Collective layoffs of large groups of workers have been common during the Coronavirus Pandemic of 2020.

A new paper might inform possible impacts because it analyzed 556 collective layoffs announced between December 2018 and November 2019 across different industries that involved more than 250,000 employees. They wanted to see what collective layoff decisions had on the firms that initiated them.

The termination of employment, particularly of large numbers of people, typically evokes negative connotations. While the effect on individuals is obvious they found that layoff announcements have negative effects on companies. The authors found negative effects are universally present and outlined the magnitude of such effects.

The researchers focused on the automotive industry across nine major automotive markets (Austria, Canada, France, Germany, Italy, Japan, Spain, the U.K., and the U.S.) and studied 205 collective-layoff announcements of 20 major brands between 2000-2015, which led to the termination of the labor contracts of more than 300,000 employees. The model specification estimates the advertising effectiveness and price sensitivity of every affected brand over time and across countries.

The data and analyses uncover the differences in the commercial consequences of collective layoffs across characteristics of the layoff announcements. The article identifies three typical information components in an announcement: (1) Motive - Did the firm motivate the collective layoff by a decline in demand?; (2) Nationality - Is the firm domestic or foreign to the layoff country?; and (3) Layoff Size: How many employees are affected by the collective layoff?.

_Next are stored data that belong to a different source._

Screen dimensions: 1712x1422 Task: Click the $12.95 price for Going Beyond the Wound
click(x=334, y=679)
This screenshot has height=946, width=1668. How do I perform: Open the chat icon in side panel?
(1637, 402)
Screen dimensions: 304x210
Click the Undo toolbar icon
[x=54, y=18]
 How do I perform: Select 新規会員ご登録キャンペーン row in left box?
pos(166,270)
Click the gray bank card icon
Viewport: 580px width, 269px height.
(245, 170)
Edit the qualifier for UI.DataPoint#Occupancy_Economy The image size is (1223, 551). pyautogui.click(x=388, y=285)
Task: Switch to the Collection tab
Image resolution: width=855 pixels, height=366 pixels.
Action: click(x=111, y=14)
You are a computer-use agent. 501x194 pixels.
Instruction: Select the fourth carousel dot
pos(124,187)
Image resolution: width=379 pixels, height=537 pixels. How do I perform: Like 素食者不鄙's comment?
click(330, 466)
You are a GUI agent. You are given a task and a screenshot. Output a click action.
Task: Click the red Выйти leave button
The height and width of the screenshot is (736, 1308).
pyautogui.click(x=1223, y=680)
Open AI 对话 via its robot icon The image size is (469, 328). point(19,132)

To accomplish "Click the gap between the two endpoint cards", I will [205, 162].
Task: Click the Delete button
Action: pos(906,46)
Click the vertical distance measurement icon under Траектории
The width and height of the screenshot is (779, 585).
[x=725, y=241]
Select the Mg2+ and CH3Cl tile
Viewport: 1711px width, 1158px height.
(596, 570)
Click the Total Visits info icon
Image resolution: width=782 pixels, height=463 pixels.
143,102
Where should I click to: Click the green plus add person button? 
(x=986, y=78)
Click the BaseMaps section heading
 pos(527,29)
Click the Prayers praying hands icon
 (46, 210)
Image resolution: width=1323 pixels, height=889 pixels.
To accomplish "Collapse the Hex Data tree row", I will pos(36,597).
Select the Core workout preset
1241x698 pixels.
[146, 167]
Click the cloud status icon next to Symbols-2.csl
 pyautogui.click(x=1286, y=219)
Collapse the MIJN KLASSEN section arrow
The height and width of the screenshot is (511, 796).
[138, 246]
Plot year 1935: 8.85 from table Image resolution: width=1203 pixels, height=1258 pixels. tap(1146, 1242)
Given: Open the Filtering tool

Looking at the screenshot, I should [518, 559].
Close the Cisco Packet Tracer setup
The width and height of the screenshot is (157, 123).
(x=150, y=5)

The findings were that for two-thirds of the collective layoff announcements in the sample, sales in the layoff country of the corresponding brands decreased in the year following the announcements compared to sales in the year before the announcements. The average drop in sales across all announcements was -6.6%. After accounting for all other effects in the model, sales for the layoff brand are 8.7% lower following a layoff announcement than the predicted level absent the announcement. Second, following collective layoff announcements, consumers become less sensitive to the advertising of the firm and more sensitive to its prices. Third, the layoff announcement characteristics do explain some of the differences in the commercial consequences across announcements. Fourth, firms do not universally increase or decrease their advertising spending following collective layoff announcements. (The median change in spending is about 2%.) However, firms typically spend less on advertising (16% less, on average) than they would absent the announcement in the layoff country during the year following a collective layoff announcement.

The adverse effects of collective layoffs on sales in the layoff country loomed larger, not only because of lower advertising elasticity, but also because of lower advertising spending. An alternative response could be to increase advertising spending to compensate for the decreased effectiveness and to consider such higher ad spending in the layoff country as a restructuring cost.

Coronavirus is unique in that companies had no choice in layoffs so the impacts might not be found. Local officials and then national ones gave them no choice. In many cases, like restaurants, people even spent more to support them.